#### Provided text
◇ ◇ ◇ ◇ ◇ ◇ ◇

King James used to call Robert Cecil, 1st Earl of Salisbury "my little beagle" or "young Tom Durie". The Earl of Worcester reported to Robert Cecil that King James was pleased and merry at his letters concerning Perkin Warbeck and Tom Durie.

Robert Cecil once wrote a letter of apology to Adam Newton for a breach of manners, saying that "had I done so because I knew it not to be my duty, then am I worse than Tom Dyrry", suggesting that Durie did not adhere to court etiquette. He compared himself to Tom Durie in another humorous letter to Newton, writing that if a supplicant failed to gain a place in Prince Henry's household, the man should be sent to "Tom Dyrry or to me". Robert Cecil was short in height and courtiers made jokes about his stature.

In 1607 there was competition for an office in the Queen's household, which caused some amusement at court, and the Scottish courtier George Home, 1st Earl of Dunbar reported to Robert Cecil a joke of the King's, that "Thom. Durey" might be jealous that a noble and his son were striving for his place.

After the death of Anne of Denmark, one of her longserving Danish or German courtiers, William Belo, complained that he had been poorly rewarded for his service and paid less than Tom Durie, who was "a natural fool", or Archie Armstrong, "a counterfeit". Belo had been given expensive clothes to wear as a young man or teenager at the Scottish court, and may have been of small stature. The subsidy accounts mention that a "littil Duchman" at the Scottish court was given a diamond ring.

◇ ◇ ◇ ◇ ◇ ◇ ◇

#### Directions
Reproduce the full text about Tom Durie and the court of King James, word for word.

#### Provided records
◇ ◇ ◇ ◇ ◇ ◇ ◇

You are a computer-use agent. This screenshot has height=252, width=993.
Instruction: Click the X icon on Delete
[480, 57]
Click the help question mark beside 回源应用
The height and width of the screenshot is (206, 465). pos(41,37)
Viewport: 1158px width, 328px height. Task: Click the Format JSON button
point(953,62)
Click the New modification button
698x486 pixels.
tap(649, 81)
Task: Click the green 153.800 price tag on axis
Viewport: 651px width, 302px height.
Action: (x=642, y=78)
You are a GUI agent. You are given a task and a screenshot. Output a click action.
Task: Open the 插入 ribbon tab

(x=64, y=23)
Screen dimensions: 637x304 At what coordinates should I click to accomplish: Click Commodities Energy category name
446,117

◇ ◇ ◇ ◇ ◇ ◇ ◇

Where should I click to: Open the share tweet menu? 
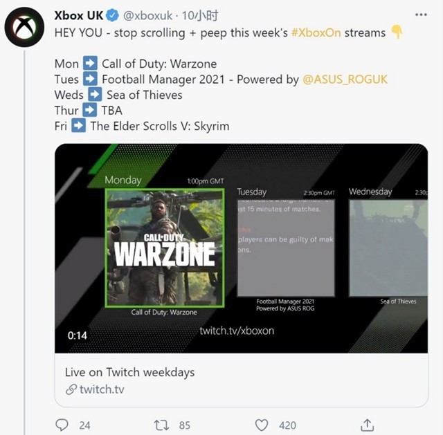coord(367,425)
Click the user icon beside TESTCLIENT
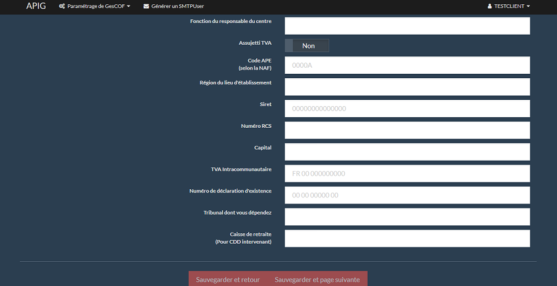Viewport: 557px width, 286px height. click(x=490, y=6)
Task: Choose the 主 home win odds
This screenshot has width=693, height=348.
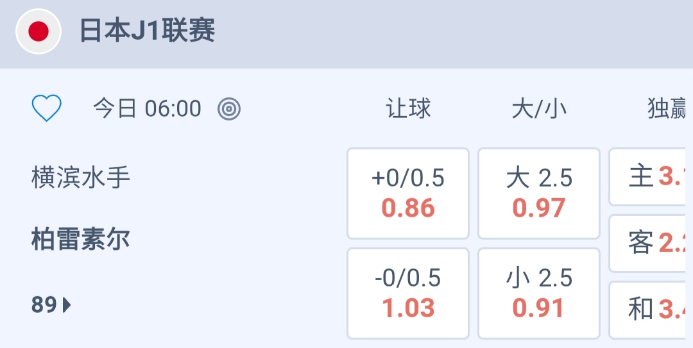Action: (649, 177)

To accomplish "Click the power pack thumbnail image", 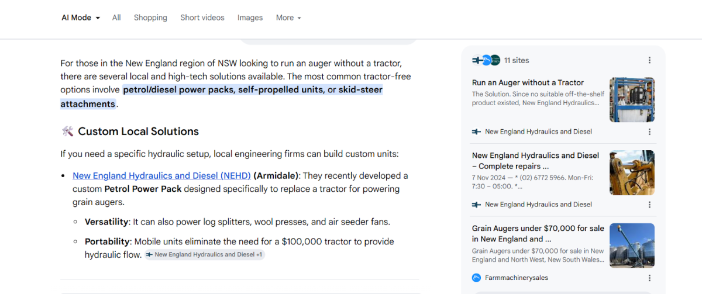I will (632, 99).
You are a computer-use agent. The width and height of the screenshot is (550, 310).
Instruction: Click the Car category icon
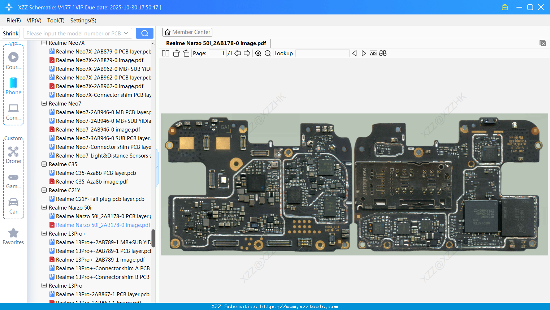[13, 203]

◇ ◇ ◇ ◇ ◇ ◇ ◇

#### Task output
King James used to call Robert Cecil, 1st Earl of Salisbury "my little beagle" or "young Tom Durie". The Earl of Worcester reported to Robert Cecil that King James was pleased and merry at his letters concerning Perkin Warbeck and Tom Durie.

Robert Cecil once wrote a letter of apology to Adam Newton for a breach of manners, saying that "had I done so because I knew it not to be my duty, then am I worse than Tom Dyrry", suggesting that Durie did not adhere to court etiquette. He compared himself to Tom Durie in another humorous letter to Newton, writing that if a supplicant failed to gain a place in Prince Henry's household, the man should be sent to "Tom Dyrry or to me". Robert Cecil was short in height and courtiers made jokes about his stature.

In 1607 there was competition for an office in the Queen's household, which caused some amusement at court, and the Scottish courtier George Home, 1st Earl of Dunbar reported to Robert Cecil a joke of the King's, that "Thom. Durey" might be jealous that a noble and his son were striving for his place.

After the death of Anne of Denmark, one of her longserving Danish or German courtiers, William Belo, complained that he had been poorly rewarded for his service and paid less than Tom Durie, who was "a natural fool", or Archie Armstrong, "a counterfeit". Belo had been given expensive clothes to wear as a young man or teenager at the Scottish court, and may have been of small stature. The subsidy accounts mention that a "littil Duchman" at the Scottish court was given a diamond ring.